IV. INTERNATIONAL ORGANIZATION

FOR PEACE

I

It was no mere accident that made our three mightiest men, two of them soldiers, and one the great war President. It is only through work and strife that either nation or individual moves on to greatness. The great man is always the man of mighty effort, and usually the man whom grinding need has trained to mighty effort. Rest and peace are good things, are great blessings, but only if they come honorably; and it is those who fearlessly turn away from them, when they have not been earned, who in the long run deserve best of their country. In the sweat of our brows do we eat bread, and though the sweat is bitter at times, yet it is far more bitter to eat the bread that is unearned, unwon, undeserved. America must nerve herself for labor and peril. The men who have made our national greatness are those who faced danger and overcame it, who met difficulties and surmounted them, not those whose lines were cast in such pleasant places that toil and dread were ever far from them.

Neither was it an accident that our three leaders were men who, while they did not shrink from war, were nevertheless heartily men of peace. The man who will not fight to avert or undo wrong is but a poor creature; but, after all, he is less dangerous than the man who fights on the side of wrong. Again and again in a nation's history the time may, and indeed sometimes must,

come when the nation's highest duty is war. But peace must be the normal condition, or the nation will come to a bloody doom.

Twice in great crises, in 1776 and 1861, and twice in lesser crises, in 1812 and 1898, the Nation was called to arms in the name of all that makes the words "honor," "freedom," and "justice" other than empty sounds. On each occasion the net result of the war was greatly for the benefit of mankind. But on each occasion this net result was of benefit only because after the war came peace, came justice and order and liberty. If the Revolution had been followed by bloody anarchy, if the Declaration of Independence had not been supplemented by the adoption of the Constitution, if the freedom won by the sword of Washington had not been supplemented by the stable and orderly government which Washington was instrumental in founding, then we should have but added to the chaos of the world, and our victories would have told against and not for the betterment of mankind. So it was with the Civil War. If the four iron years had not been followed by peace, they would not have been justified. If the great silent soldier, the Hammer of the North, had struck the shackles off the slave only, as so many conquerors in civil strife before him had done, to rivet them around the wrists of freemen, then the war would have been fought in vain, and worse than in vain. If the Union, which so many men shed their blood to restore, were not now a union in fact, then the precious blood would have been wasted.

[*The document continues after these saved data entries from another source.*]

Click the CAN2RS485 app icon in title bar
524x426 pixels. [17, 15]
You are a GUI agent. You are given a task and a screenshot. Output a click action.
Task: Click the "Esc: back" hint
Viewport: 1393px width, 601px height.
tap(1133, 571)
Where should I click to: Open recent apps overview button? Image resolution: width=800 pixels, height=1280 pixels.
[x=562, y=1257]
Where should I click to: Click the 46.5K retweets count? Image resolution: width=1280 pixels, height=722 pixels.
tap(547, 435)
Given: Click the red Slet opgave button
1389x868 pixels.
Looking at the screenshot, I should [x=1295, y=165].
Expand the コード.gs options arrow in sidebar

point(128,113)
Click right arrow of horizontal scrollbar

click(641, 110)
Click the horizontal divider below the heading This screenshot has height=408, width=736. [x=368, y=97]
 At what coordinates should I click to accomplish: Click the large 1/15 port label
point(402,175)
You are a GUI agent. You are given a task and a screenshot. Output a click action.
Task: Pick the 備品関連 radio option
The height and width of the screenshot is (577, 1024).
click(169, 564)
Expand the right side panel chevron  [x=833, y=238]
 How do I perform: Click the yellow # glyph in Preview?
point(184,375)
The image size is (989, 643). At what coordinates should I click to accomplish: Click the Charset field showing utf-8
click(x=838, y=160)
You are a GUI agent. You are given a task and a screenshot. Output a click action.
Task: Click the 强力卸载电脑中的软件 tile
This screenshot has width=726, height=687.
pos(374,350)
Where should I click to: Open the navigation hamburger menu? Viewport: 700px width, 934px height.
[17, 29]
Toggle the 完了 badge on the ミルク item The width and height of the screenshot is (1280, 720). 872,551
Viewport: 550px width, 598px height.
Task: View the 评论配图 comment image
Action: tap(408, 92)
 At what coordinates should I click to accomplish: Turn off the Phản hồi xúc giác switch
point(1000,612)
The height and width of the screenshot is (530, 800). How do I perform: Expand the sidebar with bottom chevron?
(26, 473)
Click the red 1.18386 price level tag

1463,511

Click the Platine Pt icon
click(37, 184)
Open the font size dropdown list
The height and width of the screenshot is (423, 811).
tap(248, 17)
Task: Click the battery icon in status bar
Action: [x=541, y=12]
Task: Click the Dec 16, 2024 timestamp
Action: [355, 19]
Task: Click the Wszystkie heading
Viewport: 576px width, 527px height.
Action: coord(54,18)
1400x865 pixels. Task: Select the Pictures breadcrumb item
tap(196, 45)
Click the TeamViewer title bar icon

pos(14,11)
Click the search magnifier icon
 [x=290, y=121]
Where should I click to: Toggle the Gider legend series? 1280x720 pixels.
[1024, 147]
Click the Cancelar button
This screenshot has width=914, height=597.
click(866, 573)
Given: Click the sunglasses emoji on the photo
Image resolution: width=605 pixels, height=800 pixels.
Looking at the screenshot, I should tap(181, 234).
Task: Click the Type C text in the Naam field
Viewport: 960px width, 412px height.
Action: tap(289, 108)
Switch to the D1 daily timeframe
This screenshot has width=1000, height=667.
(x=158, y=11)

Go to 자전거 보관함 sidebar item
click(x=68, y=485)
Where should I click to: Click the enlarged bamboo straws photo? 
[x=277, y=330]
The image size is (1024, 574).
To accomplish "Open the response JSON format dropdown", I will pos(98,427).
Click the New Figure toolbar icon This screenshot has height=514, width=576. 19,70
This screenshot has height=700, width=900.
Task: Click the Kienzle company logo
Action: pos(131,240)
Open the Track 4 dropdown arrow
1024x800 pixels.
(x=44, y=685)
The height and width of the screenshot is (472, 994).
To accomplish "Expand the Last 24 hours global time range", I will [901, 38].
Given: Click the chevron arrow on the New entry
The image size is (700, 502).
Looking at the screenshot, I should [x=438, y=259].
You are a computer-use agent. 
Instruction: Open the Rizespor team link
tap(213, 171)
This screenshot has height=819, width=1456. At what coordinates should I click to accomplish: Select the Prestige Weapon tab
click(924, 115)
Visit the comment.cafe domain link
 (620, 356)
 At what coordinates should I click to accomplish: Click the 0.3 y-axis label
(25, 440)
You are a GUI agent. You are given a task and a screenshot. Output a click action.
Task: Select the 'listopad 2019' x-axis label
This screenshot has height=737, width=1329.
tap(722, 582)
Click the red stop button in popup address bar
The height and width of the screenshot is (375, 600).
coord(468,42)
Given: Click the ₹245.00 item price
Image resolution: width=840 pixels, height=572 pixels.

But it was not wasted; for the work of peace has made good the work of war, and North and South, East and West, we are now one people in fact as well as in name;

one in purpose, in fellow-feeling, and in high resolve, as we stand to greet the new century, and, high of heart, to face the mighty tasks which the coming years will surely bring.1

II

MOST Western Americans who are past middle age remember young, rapidly growing, and turbulent communities in which there was at first complete anarchy. During the time when there was no central police power to which to appeal, every man worth his salt, in other words every man fit for existence in such a community, had to be prepared to defend himself; and usually, although not always, the fact that he was prepared saved him from all trouble, whereas unpreparedness was absolutely certain to invite disaster.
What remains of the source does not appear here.